> _Extrait du texte_
━━━━━━━━━━━━━━━━━━━━━━━━━━━━━━
L’association ORP (Observatoire des Requins de Polynésie) félicite le gouvernement de la Polynésie française d’avoir entériné il y a déjà 6 ans l’arrêté 396/CM concernant la protection des requins et l’interdiction de commercialisation des ailerons et de tous les dérivés de requins.
Cependant, le requin mako fait figure d’exception à ce texte, et si nous pouvions comprendre les raisons de ce choix à cette époque, aujourd’hui, il en est tout autre.
Rappel
Avant tout, il est bon de rappeler qu’il existe 2 espèces de requins mako dans le monde, Isurus oxyrinchus et Isurus paucus, et ces 2 espèces sont présentes en Polynésie française. L’Art. A 121-9. (Arrêté n°306/CM du 20 février 2008) et l’arrêté n°396/CM font exception seulement de la première espèce, cela sous-entend que Isurus paucus est interdite à la pêche comme toutes les autres espèces.
Etat des stocks de requins pélagiques
A l’instar des autres espèces de requins pélagiques (courbe 1) rencontrées dans la Z.E.E. polynésienne, les stocks des deux espèces de requins « mako » (Isurus oxyrinchus (mako à courtes nageoires) et Isurus paucus (Mako à longues nageoires)) que nous rencontrons sont en déclins (courbe 2). L’UICN (Union Internationale pour la Conservation de la Nature) a respectivement classé ces espèces en « quasi menacé (NT) » et « vulnérable (VU) »
━━━━━━━━━━━━━━━━━━━━━━━━━━━━━━
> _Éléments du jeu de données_
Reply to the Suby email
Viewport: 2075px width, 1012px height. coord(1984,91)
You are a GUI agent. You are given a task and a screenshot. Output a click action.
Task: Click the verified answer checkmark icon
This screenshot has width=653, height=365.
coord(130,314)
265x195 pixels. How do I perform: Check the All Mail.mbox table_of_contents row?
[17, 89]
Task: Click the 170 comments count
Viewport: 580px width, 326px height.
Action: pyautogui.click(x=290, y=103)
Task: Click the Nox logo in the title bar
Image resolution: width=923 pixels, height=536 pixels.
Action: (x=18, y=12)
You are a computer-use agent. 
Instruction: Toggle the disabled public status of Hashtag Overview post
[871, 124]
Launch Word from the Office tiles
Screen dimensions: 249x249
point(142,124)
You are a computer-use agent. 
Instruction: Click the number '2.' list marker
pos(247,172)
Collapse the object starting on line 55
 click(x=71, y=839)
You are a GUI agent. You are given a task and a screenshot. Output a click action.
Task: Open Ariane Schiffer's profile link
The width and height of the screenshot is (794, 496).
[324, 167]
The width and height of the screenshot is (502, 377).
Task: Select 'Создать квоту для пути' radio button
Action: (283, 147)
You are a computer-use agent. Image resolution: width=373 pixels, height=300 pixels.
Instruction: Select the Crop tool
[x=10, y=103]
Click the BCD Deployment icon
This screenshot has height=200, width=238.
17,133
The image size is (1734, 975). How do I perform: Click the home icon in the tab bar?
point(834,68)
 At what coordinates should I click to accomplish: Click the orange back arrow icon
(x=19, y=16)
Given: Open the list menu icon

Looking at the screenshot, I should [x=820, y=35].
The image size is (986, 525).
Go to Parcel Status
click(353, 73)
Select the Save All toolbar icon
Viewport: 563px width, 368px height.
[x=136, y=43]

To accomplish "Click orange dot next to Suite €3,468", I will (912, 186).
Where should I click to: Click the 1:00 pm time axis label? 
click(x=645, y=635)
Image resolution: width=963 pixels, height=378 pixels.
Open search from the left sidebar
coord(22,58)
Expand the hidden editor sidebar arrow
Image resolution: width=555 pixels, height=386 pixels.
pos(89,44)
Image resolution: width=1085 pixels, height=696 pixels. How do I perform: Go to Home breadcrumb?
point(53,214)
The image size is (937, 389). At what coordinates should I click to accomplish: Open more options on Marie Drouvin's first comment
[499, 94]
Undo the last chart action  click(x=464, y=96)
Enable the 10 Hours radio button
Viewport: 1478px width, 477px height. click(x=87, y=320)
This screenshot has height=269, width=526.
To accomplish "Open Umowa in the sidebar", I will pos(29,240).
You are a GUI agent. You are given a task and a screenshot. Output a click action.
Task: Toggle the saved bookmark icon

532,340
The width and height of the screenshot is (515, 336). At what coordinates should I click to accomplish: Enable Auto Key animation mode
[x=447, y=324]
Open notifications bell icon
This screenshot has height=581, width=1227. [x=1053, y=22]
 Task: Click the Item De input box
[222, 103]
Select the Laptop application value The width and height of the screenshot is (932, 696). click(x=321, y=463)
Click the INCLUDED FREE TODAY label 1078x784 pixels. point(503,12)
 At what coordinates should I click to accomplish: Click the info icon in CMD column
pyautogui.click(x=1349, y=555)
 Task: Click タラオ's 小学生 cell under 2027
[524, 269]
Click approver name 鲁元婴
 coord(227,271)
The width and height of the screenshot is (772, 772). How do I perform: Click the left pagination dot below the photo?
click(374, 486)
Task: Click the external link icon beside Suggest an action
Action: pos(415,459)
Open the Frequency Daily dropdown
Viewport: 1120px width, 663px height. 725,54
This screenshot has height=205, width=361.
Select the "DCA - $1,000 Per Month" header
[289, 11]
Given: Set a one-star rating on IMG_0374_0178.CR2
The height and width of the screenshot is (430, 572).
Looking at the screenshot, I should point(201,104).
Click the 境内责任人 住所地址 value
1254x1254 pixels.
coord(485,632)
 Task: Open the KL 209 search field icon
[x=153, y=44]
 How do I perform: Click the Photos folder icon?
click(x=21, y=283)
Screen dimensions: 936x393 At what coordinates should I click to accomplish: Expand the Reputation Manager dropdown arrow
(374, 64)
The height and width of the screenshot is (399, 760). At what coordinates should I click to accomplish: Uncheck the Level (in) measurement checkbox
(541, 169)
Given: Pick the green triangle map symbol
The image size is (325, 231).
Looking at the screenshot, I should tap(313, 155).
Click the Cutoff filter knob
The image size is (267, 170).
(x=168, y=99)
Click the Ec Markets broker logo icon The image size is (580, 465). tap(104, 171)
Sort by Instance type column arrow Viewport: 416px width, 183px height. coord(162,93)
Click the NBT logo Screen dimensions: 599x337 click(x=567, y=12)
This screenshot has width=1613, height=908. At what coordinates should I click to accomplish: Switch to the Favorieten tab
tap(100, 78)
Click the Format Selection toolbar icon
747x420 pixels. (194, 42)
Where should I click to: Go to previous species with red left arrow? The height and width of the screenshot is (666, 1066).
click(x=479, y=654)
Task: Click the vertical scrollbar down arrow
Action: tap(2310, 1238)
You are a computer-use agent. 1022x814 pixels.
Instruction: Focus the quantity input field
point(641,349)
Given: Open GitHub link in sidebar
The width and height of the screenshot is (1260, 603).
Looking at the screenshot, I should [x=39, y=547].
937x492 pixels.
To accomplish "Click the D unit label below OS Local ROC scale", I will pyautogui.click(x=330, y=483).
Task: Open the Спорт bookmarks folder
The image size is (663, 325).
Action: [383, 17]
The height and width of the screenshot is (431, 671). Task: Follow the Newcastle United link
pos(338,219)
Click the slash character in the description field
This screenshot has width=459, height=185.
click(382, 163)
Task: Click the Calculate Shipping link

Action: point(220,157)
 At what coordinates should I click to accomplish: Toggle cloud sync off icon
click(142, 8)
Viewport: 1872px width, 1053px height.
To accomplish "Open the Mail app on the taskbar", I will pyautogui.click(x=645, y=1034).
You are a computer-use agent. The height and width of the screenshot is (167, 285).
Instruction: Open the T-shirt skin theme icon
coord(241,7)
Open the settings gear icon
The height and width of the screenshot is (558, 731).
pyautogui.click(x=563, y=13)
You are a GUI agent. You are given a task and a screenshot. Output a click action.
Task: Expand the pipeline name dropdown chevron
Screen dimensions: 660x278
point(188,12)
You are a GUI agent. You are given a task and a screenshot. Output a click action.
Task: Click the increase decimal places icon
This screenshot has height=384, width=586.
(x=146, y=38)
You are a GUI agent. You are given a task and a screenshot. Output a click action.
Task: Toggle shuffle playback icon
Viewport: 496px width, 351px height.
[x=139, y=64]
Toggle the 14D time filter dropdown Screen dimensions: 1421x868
━━━━━━━━━━━━━━━━━━━━━━━━━━━━━━
> _Consigne_
Répondez à ces questions d'après le texte sur la protection des requins.
(a) Quel arrêté le gouvernement de la Polynésie française a-t-il entériné pour protéger les requins ?
(b) Combien d'espèces de requins mako existe-t-il dans le monde ?
(c) Dans quelle catégorie l'UICN a-t-elle classé Isurus paucus ?
Ces données n'ont aucun lien avec le texte sur la protection des requins.

> _Réponse attendue_
(a) Il a entériné l'arrêté 396/CM.
(b) Il en existe deux, Isurus oxyrinchus et Isurus paucus.
(c) Elle l'a classé dans la catégorie « vulnérable (VU) ».